Medical Research

Influenza Vaccines Are Ineffective and Three Long-Running Cochrane Reviews Are Unlikely to Change

Captured 2023-04-03
Document Highlights

Three Cochrane Reviews focusing on the prevention of influenza in healthy adults, healthy children, and in the elderly are long-running reviews under the same senior author team.

Over the years the reviews have progressively accumulated evidence leading to ever greater stability in their conclusions. ‘Stable’ is a publication flag that usually indicates that the results are unlikely to change with the inclusion of new studies, such is the certainty of the results.

We have reached a point where the evidence is not showing anything different to what it has done for a number of years. We know with varying degrees of certainty about vaccination effects on influenza and ILI [influenza-like-illness], but the gap in our understanding of how vaccines affect the consequences of influenza persist.

The three reviews will not be updated again unless certain criteria are met.

First, a new trial that meets inclusion criteria becomes available. Few trials of interest have been conducted recently, as a comparison with an inactive control is considered by some to be unethical. In the elderly, the latest completed trial dates from nearly two decades ago. Our searches have failed to find relevant ongoing trials.

A second condition is the introduction of a new generation of vaccines, based on new technology.

The third condition is more complex: the development and testing of a new causal paradigm for ILI and influenza.

[T]he vaccination selection and production programmes are based on aetiological assumptions…

Overall the largest dataset to have accumulated to date is from trials conducted in the population least likely to benefit from vaccines but most likely to produce immunity : healthy adults.

In healthy adult trials a high serological response is matched by a very small clinical effect (71 healthy adults need to be vaccinated to prevent one of them experiencing influenza). This weak effect cannot be explained simply by the mismatch of vaccine antigens with wild virus ones.

There is little evidence on prevention of complications, transmission, or time off work.

Observational studies were included in the reviews over a decade ago in the hope they could provide long-term and rare harms data and improve the external validity of the trial evidence.

They turned out to be of such low quality that their conclusions were inconclusive or unreliable.

The underlying assumption that influenza vaccination does not affect the risk of non-influenza is contradicted by a recent report from the follow up of a trial by Cowling et al.

In 115 participants, those who received trivalent influenza vaccines had higher risk of acute respiratory infection associated with confirmed non-influenza respiratory virus infection compared to placebo recipients.

Current yearly registration of candidate influenza vaccines is based on their ability to trigger a good antibody response. But antibody responses are poor predictors of field protection.

This is another example of the use of surrogate outcomes in biomedicine, where effects on clinically important outcomes remain unmeasured or unproven from randomised trials…

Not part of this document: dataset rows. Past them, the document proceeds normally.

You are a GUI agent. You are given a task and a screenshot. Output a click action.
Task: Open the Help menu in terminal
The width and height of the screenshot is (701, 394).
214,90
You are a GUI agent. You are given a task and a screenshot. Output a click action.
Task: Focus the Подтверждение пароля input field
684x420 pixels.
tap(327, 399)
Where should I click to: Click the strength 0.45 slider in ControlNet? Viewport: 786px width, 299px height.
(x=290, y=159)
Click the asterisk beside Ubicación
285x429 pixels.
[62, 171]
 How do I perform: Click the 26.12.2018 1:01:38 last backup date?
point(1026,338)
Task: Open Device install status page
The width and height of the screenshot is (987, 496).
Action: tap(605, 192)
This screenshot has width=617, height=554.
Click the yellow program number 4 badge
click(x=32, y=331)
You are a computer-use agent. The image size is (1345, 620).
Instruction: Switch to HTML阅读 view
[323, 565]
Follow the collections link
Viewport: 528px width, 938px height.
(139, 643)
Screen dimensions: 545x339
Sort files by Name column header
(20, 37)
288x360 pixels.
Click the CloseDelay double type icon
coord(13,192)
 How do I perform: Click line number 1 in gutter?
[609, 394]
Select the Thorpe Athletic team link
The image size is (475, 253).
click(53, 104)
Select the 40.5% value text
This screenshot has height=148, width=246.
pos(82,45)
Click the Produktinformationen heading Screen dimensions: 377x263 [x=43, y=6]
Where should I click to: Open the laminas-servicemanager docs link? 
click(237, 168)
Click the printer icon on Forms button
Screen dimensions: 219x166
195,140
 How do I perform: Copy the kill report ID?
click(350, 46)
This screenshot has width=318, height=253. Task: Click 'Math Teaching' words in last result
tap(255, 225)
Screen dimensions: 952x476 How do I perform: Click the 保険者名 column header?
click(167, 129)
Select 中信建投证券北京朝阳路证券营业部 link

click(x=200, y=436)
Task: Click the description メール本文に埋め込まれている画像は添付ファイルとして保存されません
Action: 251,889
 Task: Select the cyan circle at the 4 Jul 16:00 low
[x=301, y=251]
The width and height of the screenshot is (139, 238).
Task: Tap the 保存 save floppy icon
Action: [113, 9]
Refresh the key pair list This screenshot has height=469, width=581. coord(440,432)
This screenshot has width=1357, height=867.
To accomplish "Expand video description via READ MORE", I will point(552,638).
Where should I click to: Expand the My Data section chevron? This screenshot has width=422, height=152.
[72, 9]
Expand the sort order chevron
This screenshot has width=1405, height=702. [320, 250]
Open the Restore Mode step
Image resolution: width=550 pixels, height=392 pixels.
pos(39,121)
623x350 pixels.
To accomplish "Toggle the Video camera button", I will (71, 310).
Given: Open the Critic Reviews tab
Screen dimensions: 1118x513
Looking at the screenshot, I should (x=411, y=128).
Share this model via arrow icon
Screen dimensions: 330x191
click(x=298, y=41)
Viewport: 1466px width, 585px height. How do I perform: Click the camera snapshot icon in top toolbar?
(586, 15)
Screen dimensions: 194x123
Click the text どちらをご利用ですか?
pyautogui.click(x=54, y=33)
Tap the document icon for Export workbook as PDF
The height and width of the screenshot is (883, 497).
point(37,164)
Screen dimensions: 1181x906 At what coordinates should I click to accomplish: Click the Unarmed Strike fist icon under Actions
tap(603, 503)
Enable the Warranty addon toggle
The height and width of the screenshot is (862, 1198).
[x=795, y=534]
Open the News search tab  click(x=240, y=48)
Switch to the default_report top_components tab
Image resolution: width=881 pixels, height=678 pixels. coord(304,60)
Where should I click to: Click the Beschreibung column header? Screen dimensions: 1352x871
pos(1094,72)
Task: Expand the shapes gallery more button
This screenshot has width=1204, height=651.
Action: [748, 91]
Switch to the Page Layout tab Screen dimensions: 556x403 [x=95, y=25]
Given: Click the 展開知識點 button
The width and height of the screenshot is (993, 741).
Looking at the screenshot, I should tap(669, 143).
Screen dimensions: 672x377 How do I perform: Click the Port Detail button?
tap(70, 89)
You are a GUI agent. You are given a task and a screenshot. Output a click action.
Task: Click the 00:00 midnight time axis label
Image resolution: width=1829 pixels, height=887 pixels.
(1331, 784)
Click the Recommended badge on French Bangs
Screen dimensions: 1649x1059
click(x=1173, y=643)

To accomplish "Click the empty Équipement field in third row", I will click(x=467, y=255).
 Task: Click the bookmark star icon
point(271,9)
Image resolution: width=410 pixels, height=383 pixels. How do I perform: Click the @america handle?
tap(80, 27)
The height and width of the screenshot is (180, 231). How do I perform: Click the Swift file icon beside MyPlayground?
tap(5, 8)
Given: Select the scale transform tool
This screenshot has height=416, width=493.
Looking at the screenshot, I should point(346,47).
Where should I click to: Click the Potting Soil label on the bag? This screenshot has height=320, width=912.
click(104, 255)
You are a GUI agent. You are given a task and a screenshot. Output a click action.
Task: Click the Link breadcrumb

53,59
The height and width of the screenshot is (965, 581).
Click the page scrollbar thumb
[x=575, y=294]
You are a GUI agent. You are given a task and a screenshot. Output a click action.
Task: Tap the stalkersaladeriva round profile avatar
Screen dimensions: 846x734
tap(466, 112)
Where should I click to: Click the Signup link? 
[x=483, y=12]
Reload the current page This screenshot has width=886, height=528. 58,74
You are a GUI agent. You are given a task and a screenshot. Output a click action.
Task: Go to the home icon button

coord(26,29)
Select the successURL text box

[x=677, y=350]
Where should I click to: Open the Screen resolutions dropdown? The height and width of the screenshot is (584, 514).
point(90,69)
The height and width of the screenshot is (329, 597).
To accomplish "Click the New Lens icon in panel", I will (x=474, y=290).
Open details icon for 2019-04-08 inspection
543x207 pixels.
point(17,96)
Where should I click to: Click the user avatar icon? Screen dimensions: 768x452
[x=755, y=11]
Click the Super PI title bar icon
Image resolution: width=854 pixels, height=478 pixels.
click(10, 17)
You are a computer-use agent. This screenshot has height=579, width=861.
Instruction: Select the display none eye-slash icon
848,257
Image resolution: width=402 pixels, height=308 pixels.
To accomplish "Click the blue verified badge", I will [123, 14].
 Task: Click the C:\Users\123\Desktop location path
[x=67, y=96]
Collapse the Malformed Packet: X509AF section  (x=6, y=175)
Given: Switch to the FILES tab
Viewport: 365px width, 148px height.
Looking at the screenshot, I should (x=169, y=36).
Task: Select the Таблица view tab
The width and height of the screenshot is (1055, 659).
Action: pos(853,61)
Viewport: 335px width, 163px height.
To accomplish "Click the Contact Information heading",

However there is no reliable system to monitor and quantify the epidemiology and impact of ILI [influenza-like-illness], the syndrome that presents clinically. Few states produce reliable data on the number of physician contacts or hospitalised cases due to ILI, and none tie these data to the proportion of ILI caused by influenza. We do not know for certain what the impact of ILI is, nor the impact of the
proportion of ILI caused by influenza.

The standard quoted figure of 36,000 yearly deaths in the US is based on the “respiratory and circulatory deaths” category including all types of pneumonia, including secondary to meconium ingestion or bacterial causes.

When actual death certificates are tallied, influenza deaths on average are little more than 1,000 yearly.

So the actual threat is unknown (but likely to be small) and so is the estimation of the impact of vaccination.

[O]ur reviews will remain as a testimonial to the scientific failure of industry and governments to address the most important clinical outcomes for patients.